Stacks of problems
In computing, a stack is a list of things, where you can only take off the most recent thing that you have put on. Just like a real stack of items.
This week has been a bit like that with the different bugs and issues I’ve had to work through.
I started off trying to write some code to decode a function name from an address, using the APIs available within Carbide.c++. Then I discovered that Carbide.c++ doesn’t tell Eclipse to load modules in the normal way, so I had to work around that. My workaround revealed that Carbide.c++ appears to be doing something odd with parsers, too, so I had to download Nokia’s modifications to CDT to discover what. Upon downloading that, I discovered that they’ve provided their changes in a format which required me to install a tiny programme to use them. Installing the programme simultaneously upgraded lots of other programmes, which filled up my hard disk, so I had to move some big files to another hard disk. Then the programme that used those files would no longer work.

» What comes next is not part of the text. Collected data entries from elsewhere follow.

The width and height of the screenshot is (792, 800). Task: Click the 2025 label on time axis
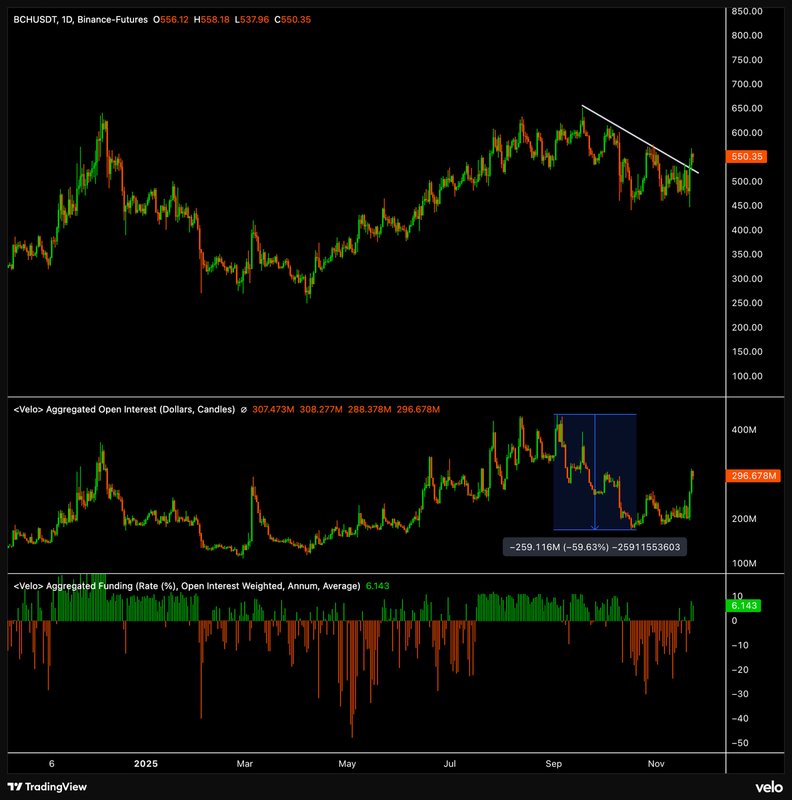click(x=147, y=764)
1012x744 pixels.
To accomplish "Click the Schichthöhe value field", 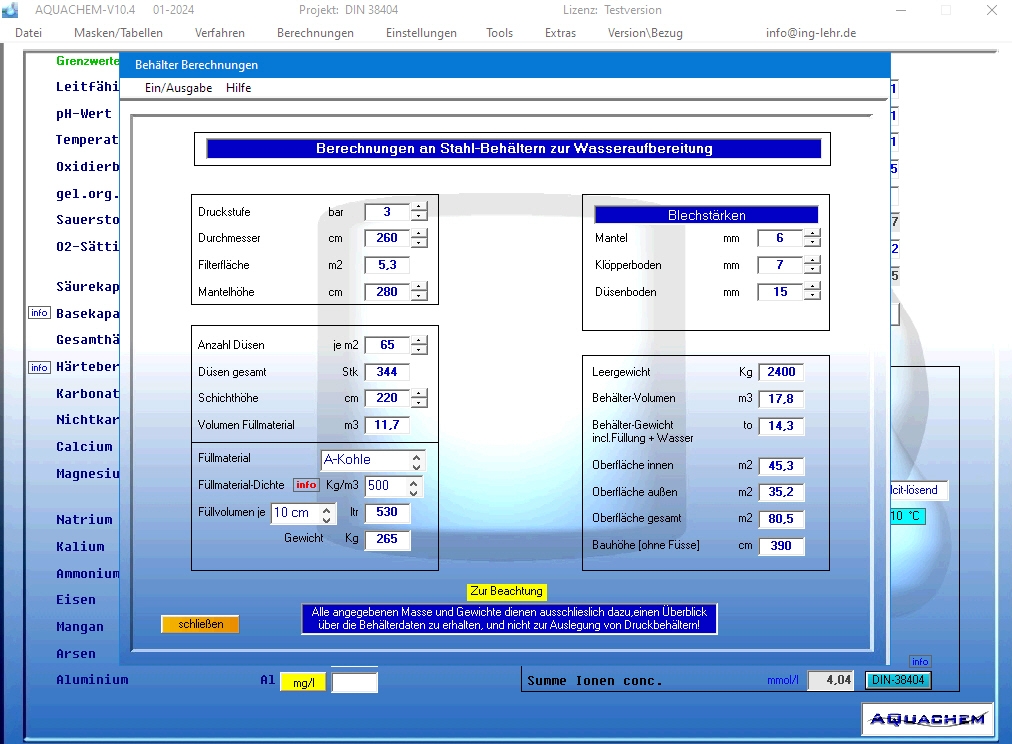I will (387, 398).
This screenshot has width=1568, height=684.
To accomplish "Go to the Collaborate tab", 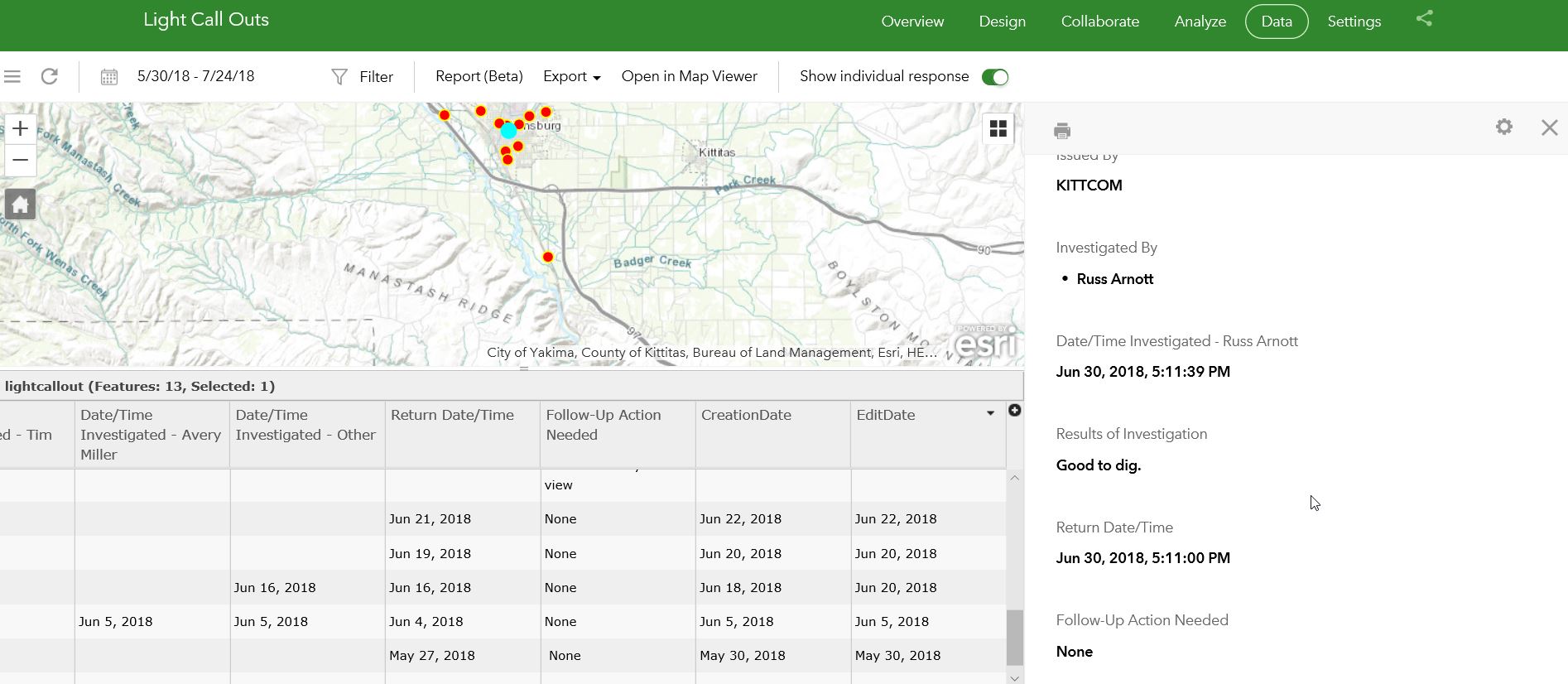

I can only solve each of these problems one at a time, in reverse order, before I go back to the previous problem. Eventually I’ll make my way back down the stack to the original problem I was trying to solve.
So, that’s what a stack is.
(Also I have found that Nokia’s uploaded patches appear to correspond to a prior version of Eclipse, so even now I’ve got patching working, they won’t apply cleanly. Grumble grumble.)